◆ **Data records**
§ §
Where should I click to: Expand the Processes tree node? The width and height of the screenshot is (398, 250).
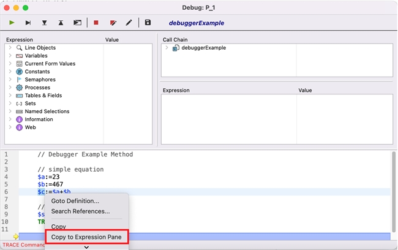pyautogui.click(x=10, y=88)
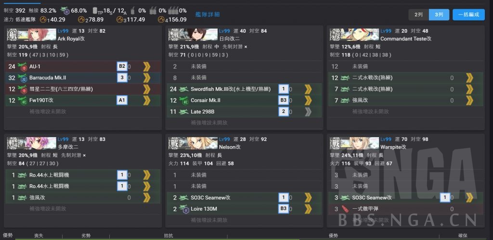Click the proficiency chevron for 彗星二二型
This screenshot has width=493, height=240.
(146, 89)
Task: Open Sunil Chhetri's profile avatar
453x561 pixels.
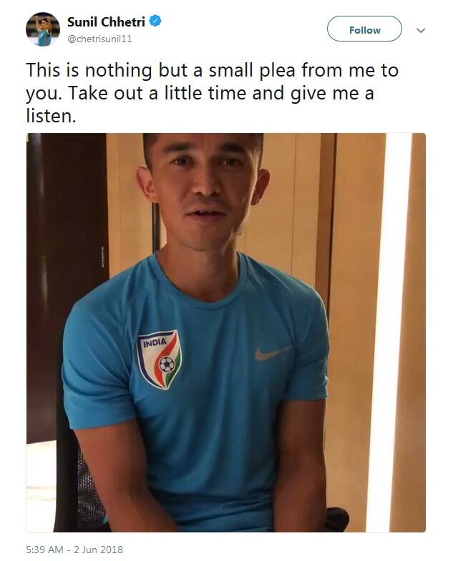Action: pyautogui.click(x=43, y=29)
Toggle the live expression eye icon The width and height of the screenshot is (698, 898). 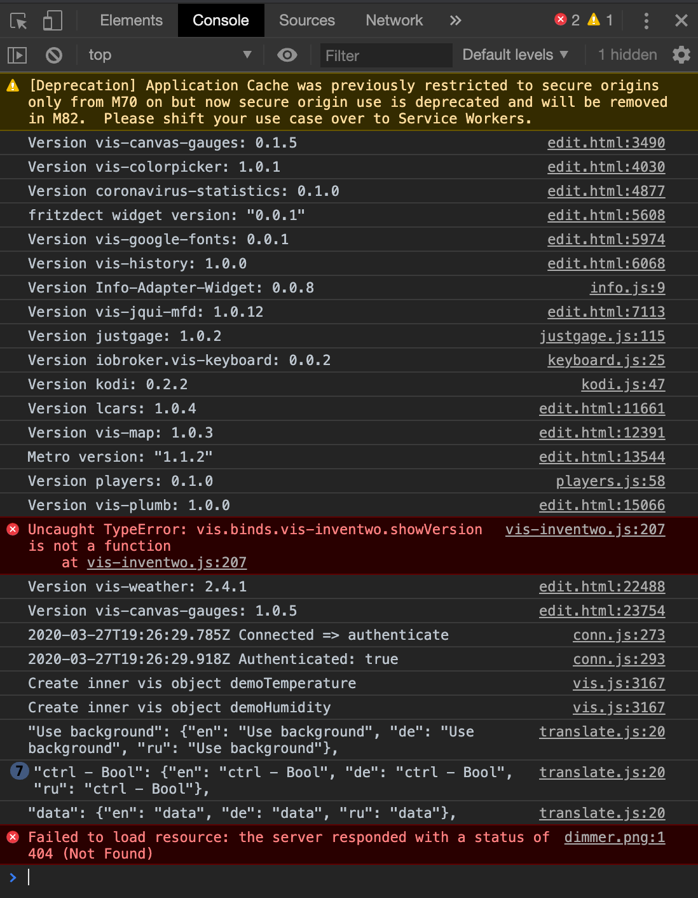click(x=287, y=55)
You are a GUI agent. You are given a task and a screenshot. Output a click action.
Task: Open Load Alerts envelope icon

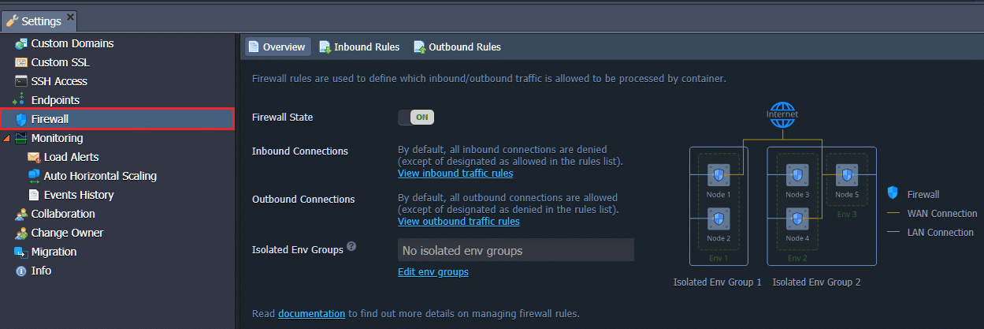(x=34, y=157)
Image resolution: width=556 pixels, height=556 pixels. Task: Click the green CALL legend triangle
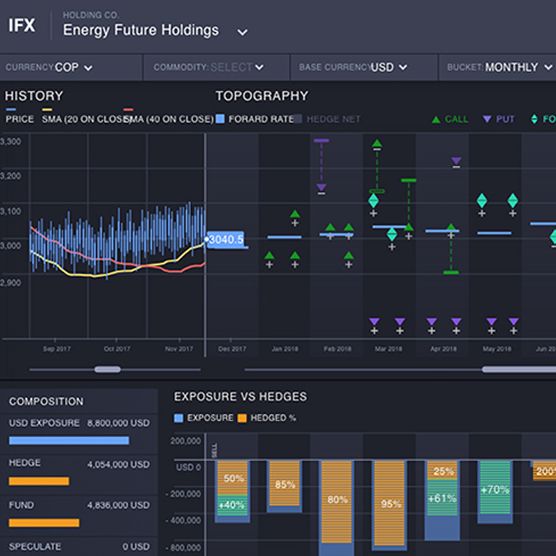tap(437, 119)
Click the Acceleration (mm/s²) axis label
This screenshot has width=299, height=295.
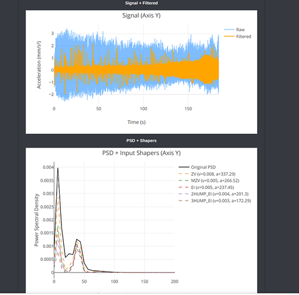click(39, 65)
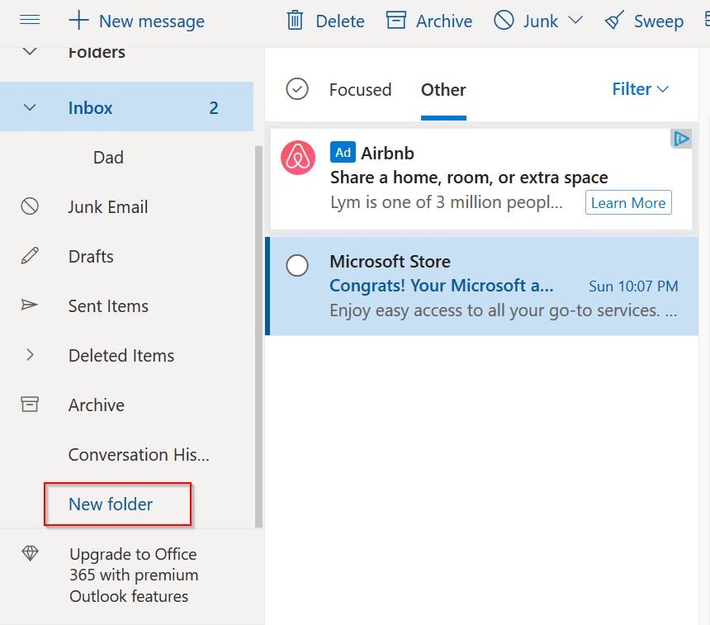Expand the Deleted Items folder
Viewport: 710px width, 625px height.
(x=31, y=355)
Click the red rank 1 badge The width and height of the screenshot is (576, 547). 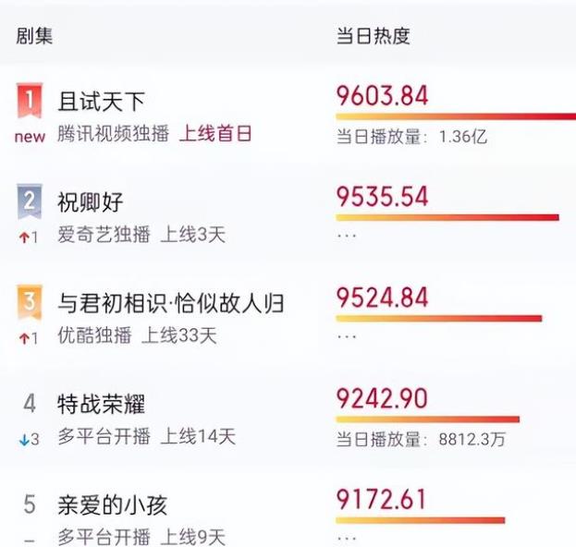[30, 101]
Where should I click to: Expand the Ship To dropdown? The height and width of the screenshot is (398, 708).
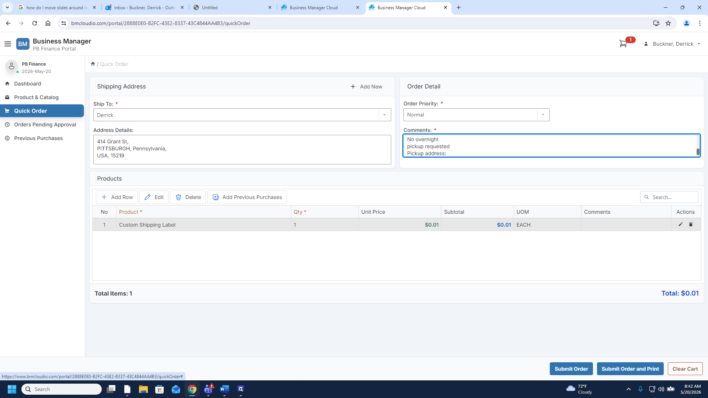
§ §
◆ **Work order**
Out of the records above, set down only the lines from the one that contains "You are a GUI" through the one that contains "Click the Acceleration (mm/s²) axis label", unchanged and without the pictures.

◆ **Response box**
You are a GUI agent. You are given a task and a screenshot. Output a click action.
Task: Open Load Alerts envelope icon

(x=34, y=157)
Image resolution: width=556 pixels, height=556 pixels. Task: Click the green CALL legend triangle
tap(437, 119)
Click the Acceleration (mm/s²) axis label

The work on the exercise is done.